In 2020, the ICPerMed (International Consortium for Personalized Medicine) published a ten-year vision for how personalized medicine, a new form of medicine, has the potential to rebuild an equitable and accessible health care system by 2030.
Precision or personalized medicines are drugs developed with genomic sequencing technologies, targeting the critical genes in specific types of cancer or genetic diseases. Thus, PMs are highly effective in treating their targeted patients, sometimes buying patients years compared to other standard treatments.
Since the Human Genome Project’s (HGP) release of the human genome sequence in 2003 and President Obama’s 216 million dollar PM initiative in 2016, more and more scientists and pharmaceutical companies are focusing on this new field.
As a pre-med student who aspires to go into the field of oncology, scientific breakthroughs that led to new medications are beyond exciting. Precision medicines seemed like the first step on a plausible path toward alleviating cancer globally. If we can stratify patients to find the most suitable treatment for all of them, wouldn’t it be a much more efficient way of dealing with global health?

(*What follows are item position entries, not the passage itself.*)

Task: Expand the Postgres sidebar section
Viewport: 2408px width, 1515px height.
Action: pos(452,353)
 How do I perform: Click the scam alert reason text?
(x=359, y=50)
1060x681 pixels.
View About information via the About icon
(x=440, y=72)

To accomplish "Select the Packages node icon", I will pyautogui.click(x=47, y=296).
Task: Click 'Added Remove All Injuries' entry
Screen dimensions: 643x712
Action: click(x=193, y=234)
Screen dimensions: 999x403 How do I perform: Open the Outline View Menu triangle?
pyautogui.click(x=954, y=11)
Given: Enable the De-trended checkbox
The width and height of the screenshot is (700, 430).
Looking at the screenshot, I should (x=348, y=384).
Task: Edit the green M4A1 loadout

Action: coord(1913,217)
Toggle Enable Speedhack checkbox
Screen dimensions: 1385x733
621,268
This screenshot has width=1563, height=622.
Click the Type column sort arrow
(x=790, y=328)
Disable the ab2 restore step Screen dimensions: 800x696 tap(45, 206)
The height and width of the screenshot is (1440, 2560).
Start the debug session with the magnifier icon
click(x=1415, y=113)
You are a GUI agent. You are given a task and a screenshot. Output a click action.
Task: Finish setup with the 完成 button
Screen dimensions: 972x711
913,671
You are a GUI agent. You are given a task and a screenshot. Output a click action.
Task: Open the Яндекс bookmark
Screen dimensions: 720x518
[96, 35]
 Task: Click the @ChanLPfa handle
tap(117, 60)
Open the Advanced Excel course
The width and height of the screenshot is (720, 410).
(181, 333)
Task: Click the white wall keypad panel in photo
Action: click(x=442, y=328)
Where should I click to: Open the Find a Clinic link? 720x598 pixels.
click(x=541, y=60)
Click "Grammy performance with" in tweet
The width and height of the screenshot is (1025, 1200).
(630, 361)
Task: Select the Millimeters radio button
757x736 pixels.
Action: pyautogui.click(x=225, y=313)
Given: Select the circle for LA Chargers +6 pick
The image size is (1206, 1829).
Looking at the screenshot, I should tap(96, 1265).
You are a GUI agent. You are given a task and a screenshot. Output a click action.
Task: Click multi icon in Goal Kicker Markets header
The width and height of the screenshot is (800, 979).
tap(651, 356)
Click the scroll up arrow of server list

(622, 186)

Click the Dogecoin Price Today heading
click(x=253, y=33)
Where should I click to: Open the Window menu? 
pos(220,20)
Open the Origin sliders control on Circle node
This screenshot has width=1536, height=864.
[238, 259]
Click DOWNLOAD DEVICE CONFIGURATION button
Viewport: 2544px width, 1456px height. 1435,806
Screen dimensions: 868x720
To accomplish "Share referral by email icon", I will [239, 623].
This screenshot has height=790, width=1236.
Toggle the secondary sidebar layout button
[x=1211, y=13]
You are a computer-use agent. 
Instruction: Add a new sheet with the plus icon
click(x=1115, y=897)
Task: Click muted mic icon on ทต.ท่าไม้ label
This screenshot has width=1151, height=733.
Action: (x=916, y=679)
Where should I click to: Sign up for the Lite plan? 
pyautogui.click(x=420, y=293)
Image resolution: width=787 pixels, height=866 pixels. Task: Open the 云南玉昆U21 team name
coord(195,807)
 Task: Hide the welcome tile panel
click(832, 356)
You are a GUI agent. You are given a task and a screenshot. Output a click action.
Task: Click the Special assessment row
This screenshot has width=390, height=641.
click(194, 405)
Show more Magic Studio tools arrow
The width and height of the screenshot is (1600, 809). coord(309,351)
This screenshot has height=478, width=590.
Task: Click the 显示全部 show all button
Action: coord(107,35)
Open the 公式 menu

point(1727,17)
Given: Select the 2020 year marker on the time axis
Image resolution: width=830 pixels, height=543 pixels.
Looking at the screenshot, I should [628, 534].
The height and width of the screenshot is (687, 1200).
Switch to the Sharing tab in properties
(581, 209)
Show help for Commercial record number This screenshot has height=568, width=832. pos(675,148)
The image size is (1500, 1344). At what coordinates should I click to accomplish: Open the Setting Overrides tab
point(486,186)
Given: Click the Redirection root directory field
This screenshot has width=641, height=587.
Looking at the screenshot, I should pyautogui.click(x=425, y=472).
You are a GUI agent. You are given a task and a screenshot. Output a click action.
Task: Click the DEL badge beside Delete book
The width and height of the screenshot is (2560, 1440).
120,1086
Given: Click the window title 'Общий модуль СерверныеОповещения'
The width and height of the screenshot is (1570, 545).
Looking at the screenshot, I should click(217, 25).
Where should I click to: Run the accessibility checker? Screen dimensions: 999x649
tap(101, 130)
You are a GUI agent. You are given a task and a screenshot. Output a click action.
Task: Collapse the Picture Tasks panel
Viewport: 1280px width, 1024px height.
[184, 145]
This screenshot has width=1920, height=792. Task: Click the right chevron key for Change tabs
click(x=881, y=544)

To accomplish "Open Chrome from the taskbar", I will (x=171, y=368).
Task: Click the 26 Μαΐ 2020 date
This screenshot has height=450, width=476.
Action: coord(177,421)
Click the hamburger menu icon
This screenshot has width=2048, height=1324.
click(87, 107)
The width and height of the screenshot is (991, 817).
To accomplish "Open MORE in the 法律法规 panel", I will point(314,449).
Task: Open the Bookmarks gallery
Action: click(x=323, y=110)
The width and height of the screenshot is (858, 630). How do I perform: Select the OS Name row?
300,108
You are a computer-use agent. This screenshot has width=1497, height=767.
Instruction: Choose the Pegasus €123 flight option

However, I only needed to walk into my first medical anthropology class to know I was wrong. Drugs and medicines are not the only determinants — many more factors contribute to global health. Developing better technology and stronger medicines does not necessarily mean we are improving global health and eliminating medical disparities. We have invested hundreds of millions of dollars, hoping that precision medicine would be the new tool to improve patient care for all. Sadly, precision medicine is not for everyone. It will only widen existing health care disparities and leave people behind.
To start with, the genomic database for precision medicine research is highly unequal between races, with almost 80 percent being European and only 2 percent African. This gap is not due to discrimination but because only developed countries (mainly European countries) can afford to invest in this costly field.
Since different races have different expressions of disease, a lack of research on genetic profiles can cause uncertainty about precision medicine’s effectiveness and side effects. There are fewer diagnosis tests to determine whether black patients match for targeting genomic treatment, and even when they gain access to it, the screenings have lower accuracy. This underrepresentation in research leads to a widening of health disparities between different races.
Omitting the uncertainty caused by racial genetic profiles, the effectiveness of precision medicine still differentiates among patients.
Bevacizumab (Avastin), a powerful PM for cancer, can buy up to two extra quality-adjusted life years (QALY) for the 7 percent of breast cancer patients that have a specific target gene.
Proportional to its effectiveness is its price tag: 100,000 dollars for a one-year supply. Bevacizumab is not the most expensive precision medicine: one single treatment of precision medicine can cost up to 70,000 to 130,000 dollars. Even though genomic diagnostic tests can determine the most suitable treatment for each patient, the cost alone determines that precision medicine is not accessible or affordable for everyone.
For a two-year gain of QALY, this sky-high price might be acceptable. However, regular breast cancer patients without this target gene only gain an extra five months. Human life is priceless, but a 15-month Bevacizumab treatment, which amounts to 125,000 dollars, is much less cost-efficient for the general patient when compared to the targeted group.
To further complicate the issue, only public insurance covers the cost of precision medicines. Private health insurance, not regulated by the government, does not have to cover these treatments. In the United States, where there is no national health care coverage, over half of the people are privately insured. At least in the United States, the uninsured and privately insured population will be ‘left behind.’
Among the publicly insured patients, how should the government decide who deserves this treatment? With the limited funding for medical insurance, the government cannot afford to give this pricey drug to all patients.
Do we deny some patients treatment just because it is less cost-efficient? If so, precision medicine and health care seem like an expensive roll of dice to determine your fate.
“Health” should not be like this.
Not every health improvement is due to medical breakthroughs: medical care only accounts for 10 to 20 percent of all health determinants in a population. Socio-economic determinants and environmental factors affect populational and global health on a much greater scale.
In 2016 alone, the U.S. government invested 216 million dollars into precision medicines. Imagine if that money, or even parts of it, went into funding for public infrastructures, creating better working and living conditions, or addressing food insecurities. It would have been more cost-efficient, effective, and beneficial to everyone.
Precision medicine is still an exciting breakthrough. For a high price tag, however, it benefitted a marginal group of people while leaving behind the rest.
It is powerful, but it cannot save us all.
Yongjia Wang is an undergraduate student.